Now houses are nestled in those woods, and Chapdelaine, a school bus driver, heads north to Vermont to hunt. He's among many in Newtown who question the wisdom of stiffer gun control laws, which President Barack Obama called for Wednesday at the White House.

"To me, a firearm -- 99 percent of the time, when it's unloaded -- it's a beautiful work of art," Chapdelaine said. "It's not meant to kill people. It's meant to protect people and help you provide for your family. But you have to keep them out of the hands of the loonies."

Over the last decade or so, the town's rustic character changed with the arrival of upscale families who commute to New York or other cities, and who see guns as a nuisance, if not a threat.

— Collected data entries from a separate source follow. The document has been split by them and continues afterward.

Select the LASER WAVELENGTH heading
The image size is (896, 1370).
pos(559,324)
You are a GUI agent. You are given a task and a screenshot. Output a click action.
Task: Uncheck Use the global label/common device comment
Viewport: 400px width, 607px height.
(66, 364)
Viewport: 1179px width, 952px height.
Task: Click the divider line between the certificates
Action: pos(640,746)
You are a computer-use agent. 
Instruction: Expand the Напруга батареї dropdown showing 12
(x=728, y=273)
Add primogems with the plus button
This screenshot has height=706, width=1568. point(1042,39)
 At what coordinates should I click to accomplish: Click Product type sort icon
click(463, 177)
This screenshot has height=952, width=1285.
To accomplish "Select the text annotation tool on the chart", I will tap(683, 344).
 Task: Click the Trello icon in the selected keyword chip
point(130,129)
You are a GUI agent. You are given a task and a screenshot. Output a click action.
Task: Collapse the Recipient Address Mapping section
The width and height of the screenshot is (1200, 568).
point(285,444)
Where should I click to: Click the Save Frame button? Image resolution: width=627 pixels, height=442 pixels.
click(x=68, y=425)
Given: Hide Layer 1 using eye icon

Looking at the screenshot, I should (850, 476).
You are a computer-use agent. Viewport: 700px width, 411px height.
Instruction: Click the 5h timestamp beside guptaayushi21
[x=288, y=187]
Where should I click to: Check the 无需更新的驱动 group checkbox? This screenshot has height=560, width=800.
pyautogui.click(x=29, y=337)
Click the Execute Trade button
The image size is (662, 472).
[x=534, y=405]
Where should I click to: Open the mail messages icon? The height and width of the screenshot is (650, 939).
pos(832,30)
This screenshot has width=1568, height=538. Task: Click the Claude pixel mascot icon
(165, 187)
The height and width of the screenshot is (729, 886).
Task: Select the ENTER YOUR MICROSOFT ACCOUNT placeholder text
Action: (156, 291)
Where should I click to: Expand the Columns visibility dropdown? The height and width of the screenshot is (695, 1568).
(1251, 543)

"There are people that have had their families here for several generations, love this town for what it is and what it was, and they want to preserve that bucolic rural setting," said Andy Sachs, a real estate agent and member of a town commission that supervises police. "And there's a new guard who's moved in the past 15 years that want to see more growth opportunities, more commercial opportunities, more vibrant suburban living. That's a struggle."

One sign of the divide was a sharp debate this fall over the commission's proposals to curtail hours for target shooting, and to require police approval for shooting on private property, after a growing number of noise complaints.

Dozens of members of the Fairfield County Fish & Game Protective Association, a 300-acre private hunting club on Newtown's southern outskirts, showed up at a town meeting in September to defend gun rights. Bowing to the outcry, the police commission shelved the proposal.

"It's an issue anywhere you have people moving in from big cities into a rural area and they have hard time dealing with what goes on here and want to make all these changes," said Bennett, the former hunting club president.

"We have to educate these people about what we do and why we do it," he added. "They should have no fears that our activities are going to impact them any way. You can change this gun law and that gun law, and it's not going to change things like (the school shooting) from happening."

Still, in a nod to the town's tragedy, the club has halted all hunting and shooting on its property for two weeks "so there wouldn't be the sound of gunfire while a funeral was going on," Bennett said.

The National Shooting Sports Foundation, the lobbying group near the school, hasn't commented publicly but posted a brief statement on its website saying that it was "deeply shaken and saddened" by the killings.